Aim of the exercise
Reproduce the entries below verbatim, beginning with the line that contains "Viewport: 1334px width, 1886px" and continuing through the line that contains "pyautogui.click(x=666, y=177)", both lines included. Omit the pictures from your reproduction.

Given records

====

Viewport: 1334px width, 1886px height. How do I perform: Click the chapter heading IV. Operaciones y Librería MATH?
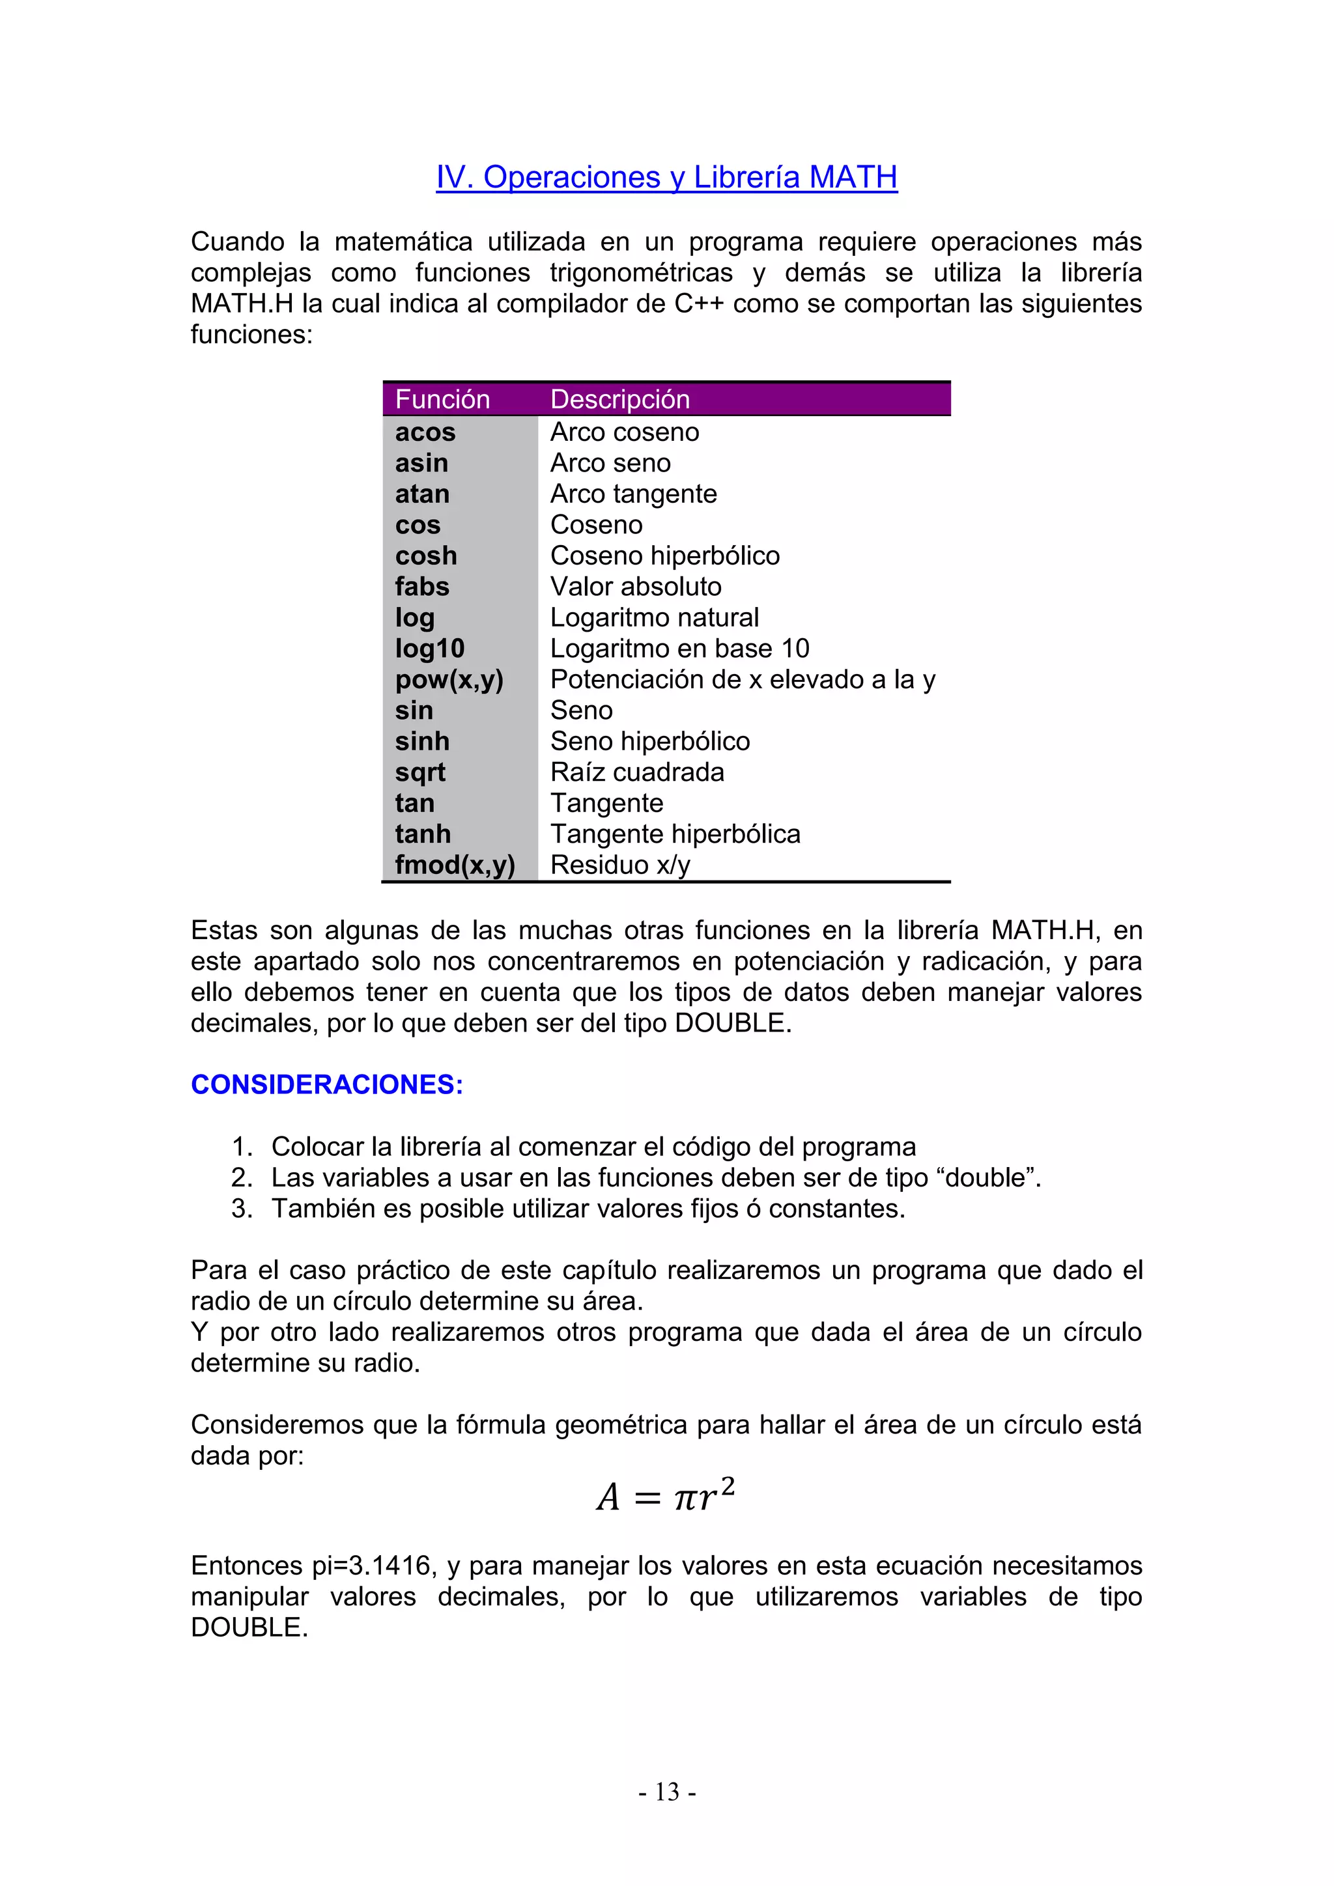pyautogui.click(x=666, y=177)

====

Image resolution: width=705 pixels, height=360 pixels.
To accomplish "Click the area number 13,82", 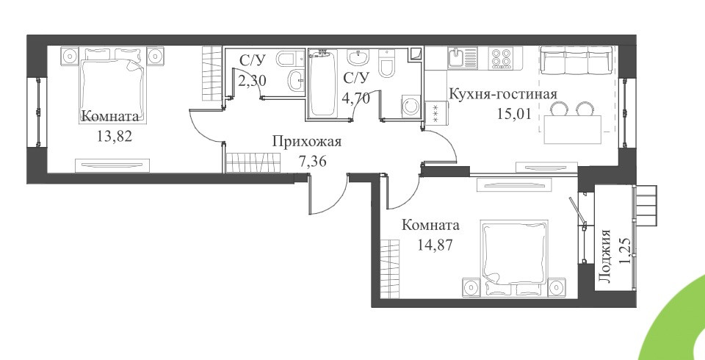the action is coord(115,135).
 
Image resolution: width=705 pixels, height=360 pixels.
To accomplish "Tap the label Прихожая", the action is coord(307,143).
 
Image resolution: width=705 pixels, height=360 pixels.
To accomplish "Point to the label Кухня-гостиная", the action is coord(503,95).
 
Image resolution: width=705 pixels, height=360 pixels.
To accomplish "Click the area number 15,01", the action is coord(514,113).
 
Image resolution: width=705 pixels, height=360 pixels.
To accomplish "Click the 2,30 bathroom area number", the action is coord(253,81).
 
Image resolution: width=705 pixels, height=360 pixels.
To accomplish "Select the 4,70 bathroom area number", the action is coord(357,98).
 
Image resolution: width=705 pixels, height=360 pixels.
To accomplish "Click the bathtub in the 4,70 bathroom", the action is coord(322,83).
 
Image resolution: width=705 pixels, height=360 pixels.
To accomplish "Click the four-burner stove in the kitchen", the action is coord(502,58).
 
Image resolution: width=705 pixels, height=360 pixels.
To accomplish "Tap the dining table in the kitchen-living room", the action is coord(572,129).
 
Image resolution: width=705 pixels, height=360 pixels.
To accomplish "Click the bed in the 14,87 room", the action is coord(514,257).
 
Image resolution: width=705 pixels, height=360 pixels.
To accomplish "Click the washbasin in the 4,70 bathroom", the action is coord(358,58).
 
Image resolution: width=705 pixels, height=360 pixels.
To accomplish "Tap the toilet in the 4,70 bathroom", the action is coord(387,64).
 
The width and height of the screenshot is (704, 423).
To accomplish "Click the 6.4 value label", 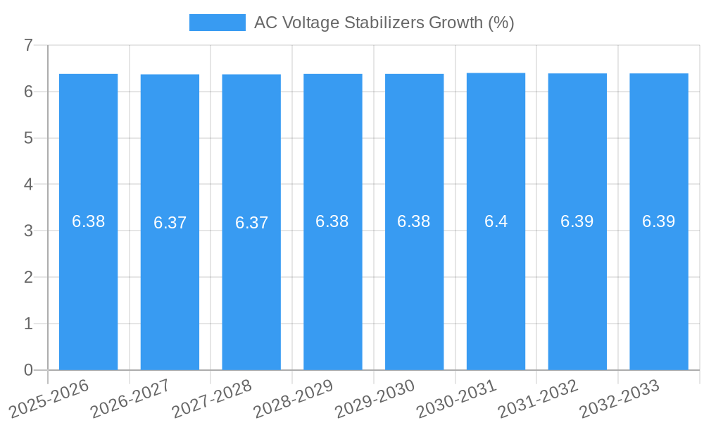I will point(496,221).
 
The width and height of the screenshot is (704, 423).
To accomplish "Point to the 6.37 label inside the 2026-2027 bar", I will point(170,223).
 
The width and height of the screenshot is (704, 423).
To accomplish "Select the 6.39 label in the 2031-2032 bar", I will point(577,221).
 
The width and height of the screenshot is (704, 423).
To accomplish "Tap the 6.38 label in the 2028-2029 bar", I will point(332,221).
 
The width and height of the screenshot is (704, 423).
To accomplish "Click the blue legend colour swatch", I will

====

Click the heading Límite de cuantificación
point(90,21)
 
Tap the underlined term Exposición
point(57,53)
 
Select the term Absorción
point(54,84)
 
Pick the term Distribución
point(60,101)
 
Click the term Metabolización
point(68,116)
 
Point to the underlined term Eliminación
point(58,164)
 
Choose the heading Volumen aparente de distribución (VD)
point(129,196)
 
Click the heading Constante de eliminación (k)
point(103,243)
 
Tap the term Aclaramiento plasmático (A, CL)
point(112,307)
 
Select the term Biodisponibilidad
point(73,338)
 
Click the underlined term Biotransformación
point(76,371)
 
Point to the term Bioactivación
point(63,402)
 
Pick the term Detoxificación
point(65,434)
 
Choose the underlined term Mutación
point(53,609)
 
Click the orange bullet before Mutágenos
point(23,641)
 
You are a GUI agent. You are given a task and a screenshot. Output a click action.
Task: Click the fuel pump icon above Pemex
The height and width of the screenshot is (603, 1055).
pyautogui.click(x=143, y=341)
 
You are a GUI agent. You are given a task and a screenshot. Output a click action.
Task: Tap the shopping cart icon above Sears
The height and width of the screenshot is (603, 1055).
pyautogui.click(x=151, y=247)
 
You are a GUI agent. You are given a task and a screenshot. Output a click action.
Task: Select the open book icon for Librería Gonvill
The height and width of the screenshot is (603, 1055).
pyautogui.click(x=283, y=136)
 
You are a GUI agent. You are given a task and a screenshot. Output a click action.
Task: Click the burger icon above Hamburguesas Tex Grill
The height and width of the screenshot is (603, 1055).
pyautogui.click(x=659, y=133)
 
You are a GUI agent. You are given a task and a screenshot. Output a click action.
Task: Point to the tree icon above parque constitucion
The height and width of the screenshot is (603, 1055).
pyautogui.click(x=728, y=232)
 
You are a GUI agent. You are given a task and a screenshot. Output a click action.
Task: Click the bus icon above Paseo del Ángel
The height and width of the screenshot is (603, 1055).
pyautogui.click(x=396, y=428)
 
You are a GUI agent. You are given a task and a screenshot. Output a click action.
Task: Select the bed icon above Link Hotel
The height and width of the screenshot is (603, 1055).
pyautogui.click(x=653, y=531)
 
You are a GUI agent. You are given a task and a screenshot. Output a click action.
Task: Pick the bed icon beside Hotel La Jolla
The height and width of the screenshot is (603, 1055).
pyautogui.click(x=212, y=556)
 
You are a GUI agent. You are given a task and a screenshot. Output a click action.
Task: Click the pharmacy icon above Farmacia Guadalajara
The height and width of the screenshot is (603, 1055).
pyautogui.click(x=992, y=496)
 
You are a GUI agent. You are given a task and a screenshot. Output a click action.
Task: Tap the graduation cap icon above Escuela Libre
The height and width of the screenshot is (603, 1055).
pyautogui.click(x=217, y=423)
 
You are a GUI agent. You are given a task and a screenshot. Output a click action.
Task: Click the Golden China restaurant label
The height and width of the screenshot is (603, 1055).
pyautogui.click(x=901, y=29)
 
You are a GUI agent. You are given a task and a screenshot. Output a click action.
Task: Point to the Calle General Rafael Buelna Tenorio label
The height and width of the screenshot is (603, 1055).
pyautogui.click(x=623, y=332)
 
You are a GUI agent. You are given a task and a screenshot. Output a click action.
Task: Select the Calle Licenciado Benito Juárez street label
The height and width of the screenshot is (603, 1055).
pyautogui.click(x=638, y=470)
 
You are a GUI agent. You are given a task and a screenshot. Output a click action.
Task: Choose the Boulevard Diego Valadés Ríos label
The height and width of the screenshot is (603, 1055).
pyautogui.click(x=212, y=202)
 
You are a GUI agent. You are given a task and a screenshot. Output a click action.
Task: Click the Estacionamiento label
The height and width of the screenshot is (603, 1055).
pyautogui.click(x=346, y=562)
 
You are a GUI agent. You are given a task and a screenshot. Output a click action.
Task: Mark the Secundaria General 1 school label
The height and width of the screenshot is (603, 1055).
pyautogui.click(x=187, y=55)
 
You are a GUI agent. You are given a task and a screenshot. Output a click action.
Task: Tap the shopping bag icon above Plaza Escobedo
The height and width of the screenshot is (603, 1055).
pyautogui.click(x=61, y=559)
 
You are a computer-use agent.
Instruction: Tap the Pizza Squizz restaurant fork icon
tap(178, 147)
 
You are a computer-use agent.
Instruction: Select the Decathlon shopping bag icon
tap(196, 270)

====

Exercise output
Viewport: 1334px width, 1886px height. How do I perform: Click the chapter heading IV. Operaciones y Librería MATH?
pyautogui.click(x=666, y=177)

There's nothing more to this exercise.